### Task objective
Starting at the line below that contains "Viewport: 574px width, 130px" and ending at the line that contains "Task: Switch to the Products tab", retype each line exactly as it stands, but omit the pictures.

### Working data
#####

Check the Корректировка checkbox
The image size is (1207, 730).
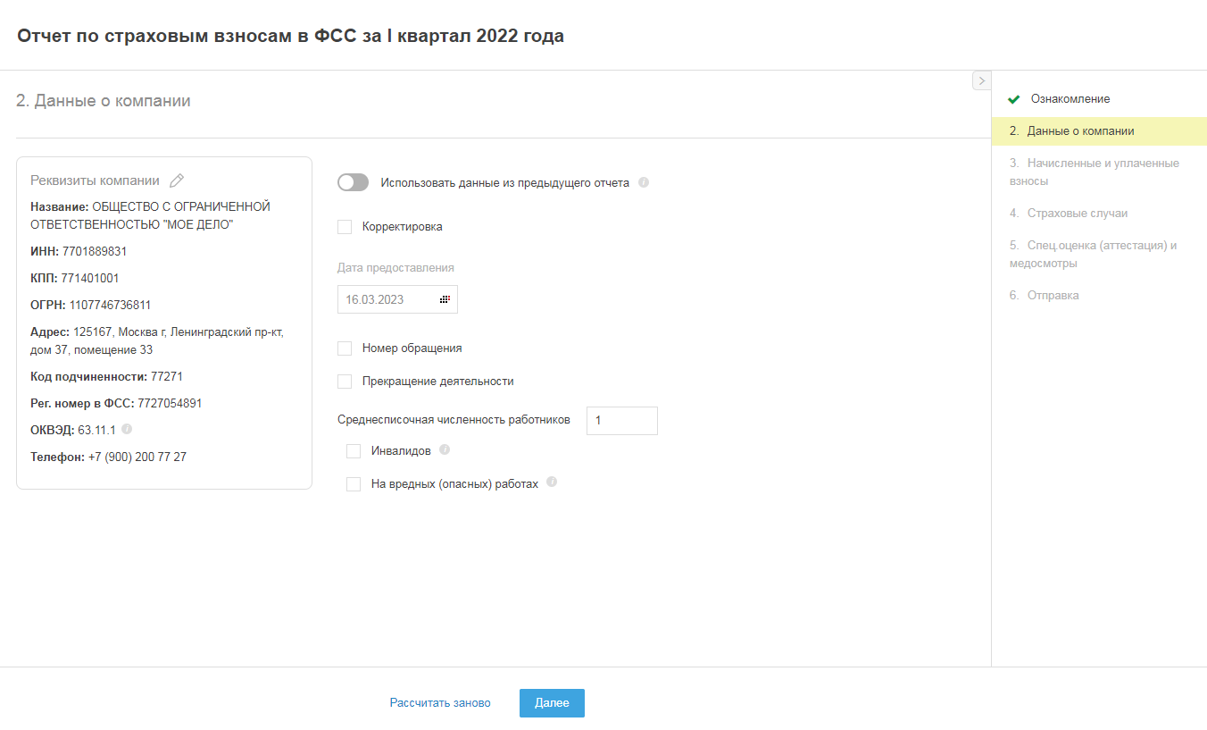point(345,227)
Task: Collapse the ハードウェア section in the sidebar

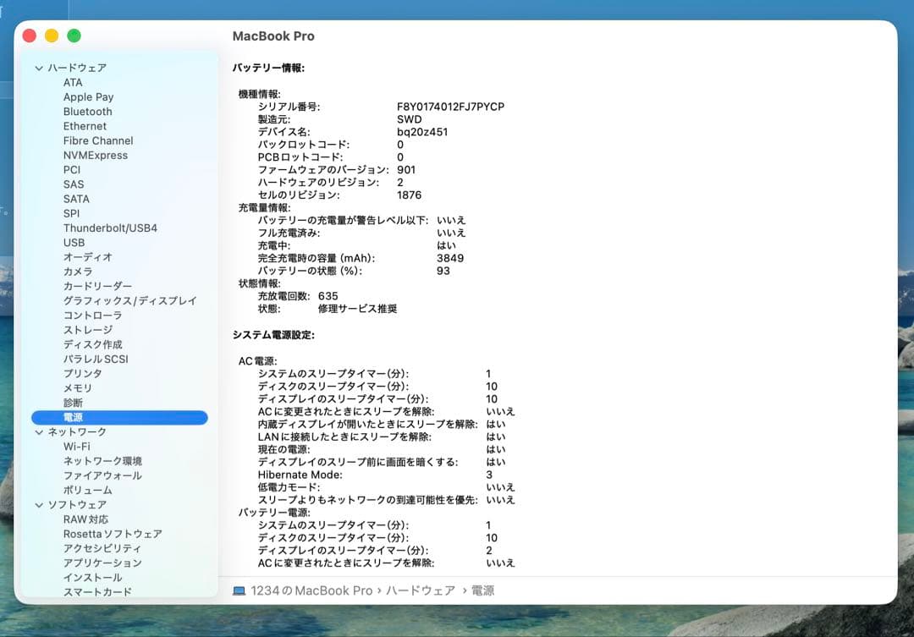Action: click(38, 68)
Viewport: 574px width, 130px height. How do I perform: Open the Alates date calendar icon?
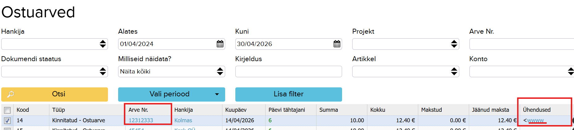coord(220,44)
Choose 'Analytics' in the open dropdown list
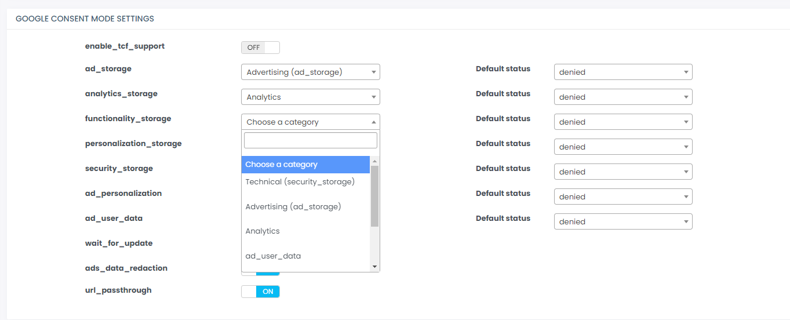Screen dimensions: 790x320 (x=263, y=231)

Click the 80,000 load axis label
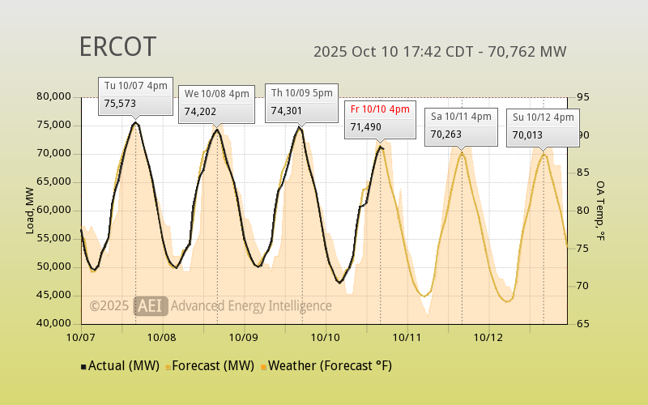[x=55, y=96]
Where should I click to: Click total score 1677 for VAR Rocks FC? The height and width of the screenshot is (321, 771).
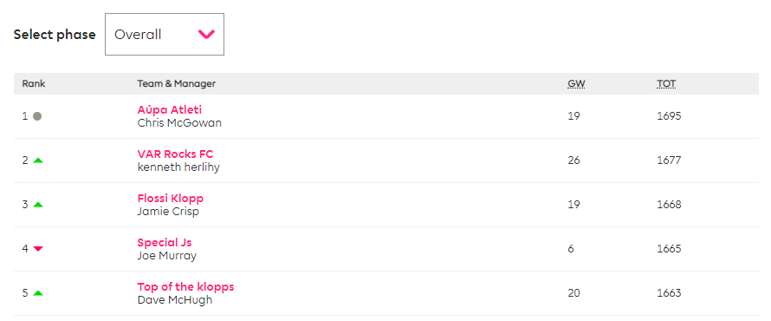pos(669,161)
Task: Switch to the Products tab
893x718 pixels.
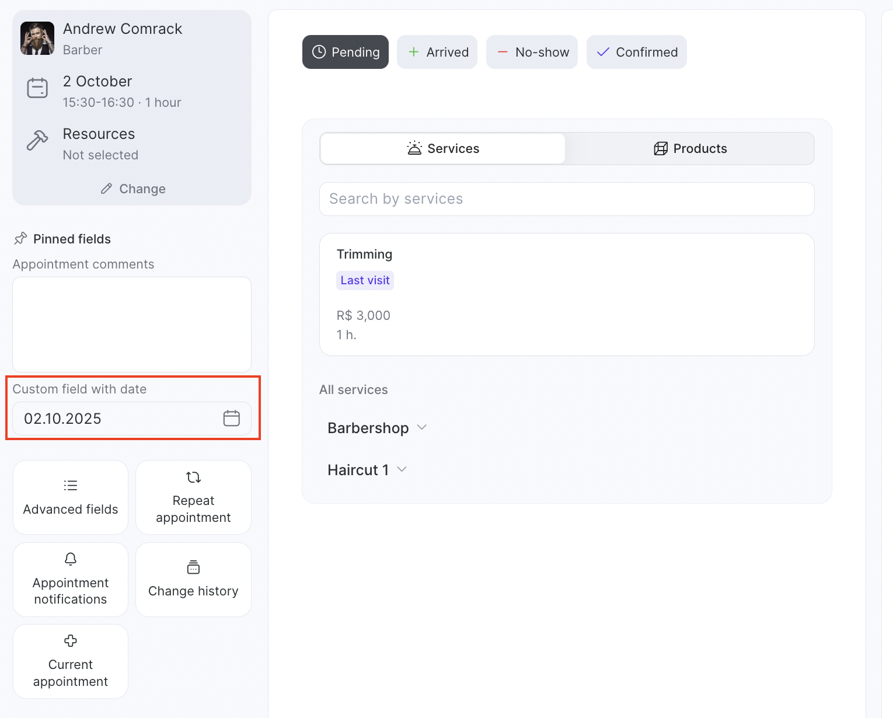Action: 689,148
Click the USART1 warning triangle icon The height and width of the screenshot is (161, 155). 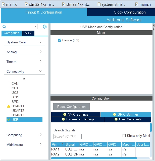click(x=9, y=106)

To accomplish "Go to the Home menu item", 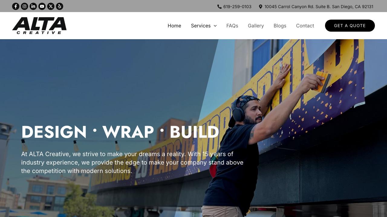I will pos(174,26).
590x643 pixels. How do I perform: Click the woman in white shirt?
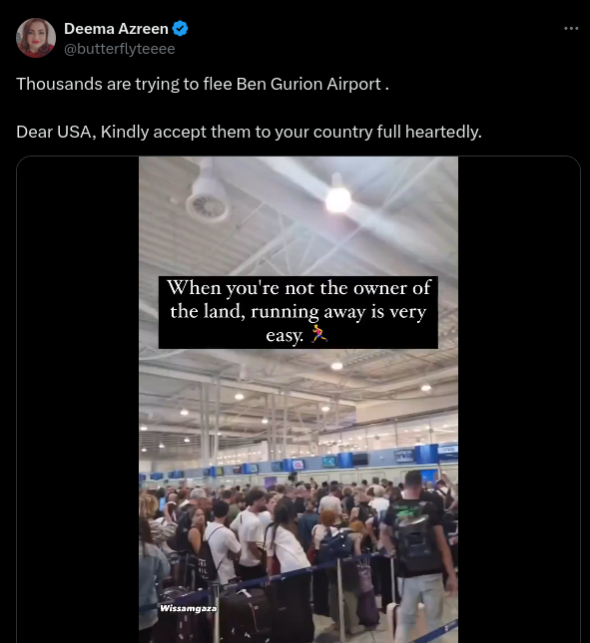click(287, 545)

#####

### Task response
Viewport: 574px width, 130px height. How do I perform: Open the Alates date calendar icon?
coord(220,44)
Choose 'Analytics' in the open dropdown list
Screen dimensions: 790x320 (x=263, y=231)

Click the 80,000 load axis label
[x=55, y=96]
Where should I click to: Click total score 1677 for VAR Rocks FC? The height and width of the screenshot is (321, 771).
pos(669,161)
Task: Switch to the Products tab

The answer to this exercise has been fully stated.